*** Text section

Receiving a Medicaid fraud letter can be intimidating. Alone, the average person does not possess adequate knowledge to understand why they are being interviewed, and where their Medicaid fraud investigation may lead. Without proper guidance from an experienced professional, they may end up tarnishing their personal record forever because they decided to tackle Medicaid fraud investigators on their own.
How Will I Know If I Am Accused of Medicaid Fraud?
First of all, how do people get accused of Medicaid fraud? The Human Resources Administration (HRA) uses computer analytics to match Medicaid recipients with databases containing information about their assets, employment, education, and finances. If they discover inconsistencies between the databases and the information you reported on your Medicaid application or recertification, they will suspect you of Medicaid fraud. At this point, they may conduct field investigations and reach out to your employers, past or present, without your knowledge in order to gather information and construct a case against you. Then, the HRA Bureau of Fraud Investigation (BFI) will send you a letter requesting you to come in for an interview with the investigators. The purpose of this interview, regardless of what investigators may tell you, is to prove that you are guilty of Medicaid fraud by getting you to hand over sensitive information, such as your tax records, to the investigators.
Fact or Fiction: Does Bringing An Attorney to the Interview Convey Guilt?

******
*** Excerpted records

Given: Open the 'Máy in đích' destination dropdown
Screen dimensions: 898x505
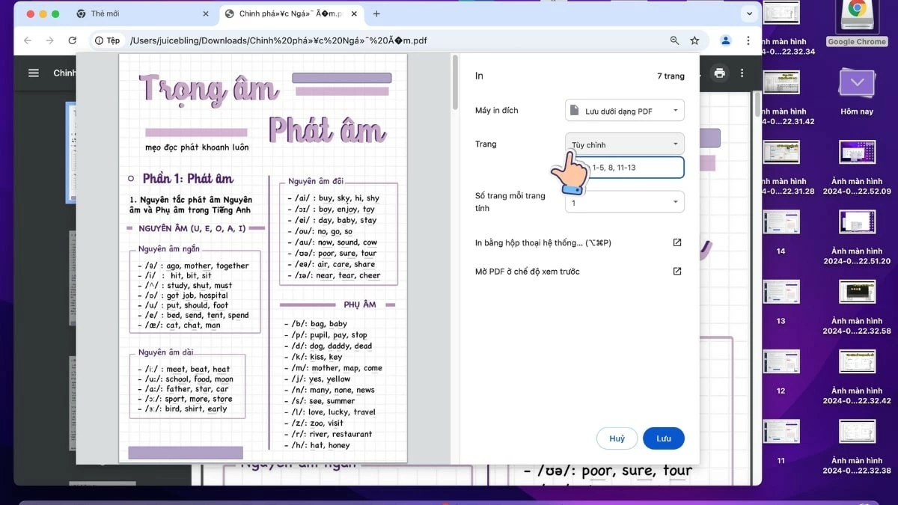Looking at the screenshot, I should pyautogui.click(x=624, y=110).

******
*** Excerpted records

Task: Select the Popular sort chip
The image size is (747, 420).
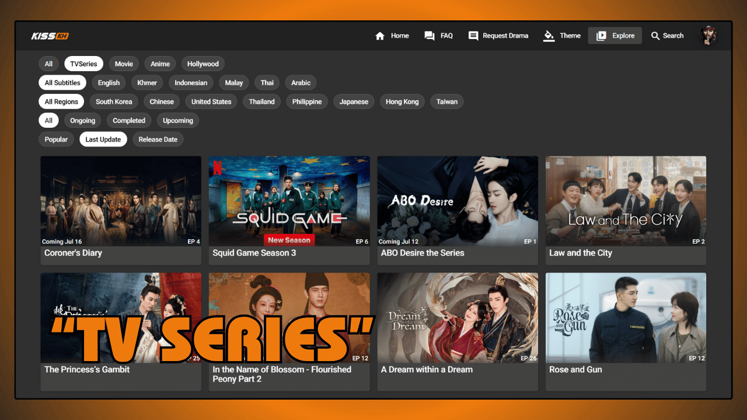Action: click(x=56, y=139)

******
*** Excerpted records

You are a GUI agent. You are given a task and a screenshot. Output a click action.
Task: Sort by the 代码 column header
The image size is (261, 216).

******

* Your tasks
• A. In one to three sentences, explain how the HRA comes to suspect someone of fraud, according to the Medicaid fraud text.
• B. Resume the Medicaid fraud text after its last line.
The rows have no connection to the Medicaid fraud text.

* Results
• A. The HRA uses computer analytics to match Medicaid recipients against databases with information about their assets, employment, education, and finances. If those databases conflict with what a person reported on a Medicaid application or recertification, the HRA suspects that person of Medicaid fraud.

• B.
At this stage, it may be tempting to go to the interview alone in order to save money on an attorney or prevent the investigators from thinking you are guilty. Contrary to popular belief, bringing a lawyer to the interview is not evidence of neither guilt nor innocence. A Medicaid fraud investigation is a criminal investigation, and bringing a lawyer to your interview does not affect the investigators’ opinion of you. It shows that you are prepared to defend your interests. If you go alone and comply with the investigators’ requests, you are essentially confirming all of their suspicions of you. You are escalating your case and giving the investigators a chance to refer it for criminal prosecution. Never go to the interview alone to avoid incriminating yourself and undermining your case. Remember that any information you disclose can and will be used against you in court.
As a Medicaid fraud investigation target, you have the right to consult with an attorney before your interview. An experienced Medicaid fraud attorney will review your records with you, and gather necessary documents and evidence to protect you and negotiate with the investigators on your behalf if needed. Your attorney acts as a buffer between you and the investigators. You are always allowed to consult your attorney before answering any of the investigators’ questions and handing over any documents. A qualified attorney will know which questions you are not required to answer and which documents you are not required to hand over. Your attorney will try to convince the investigators of your innocence and settle for a lower penalty or drop the case altogether instead of referring it for further criminal proceedings.
Medicaid Fraud Is A Serious Crime
If you show up to the interview by yourself and comply with the investigators’ requests, you can not depend on your lawyer to fix your mistakes later on. In the event that your case becomes a criminal prosecution, it will become much harder to defend. If convicted of Medicaid fraud, you may face massive administrative and civil penalties such as fines, restitution, imprisonment, and a permanent criminal record. Needless to say, Medicaid fraud is not a matter to be taken lightly. That being said, it is also not a dead-end street, and with the supervision of a qualified Medicaid fraud attorney, you may be able to alleviate the financial and emotional burdens of the investigation.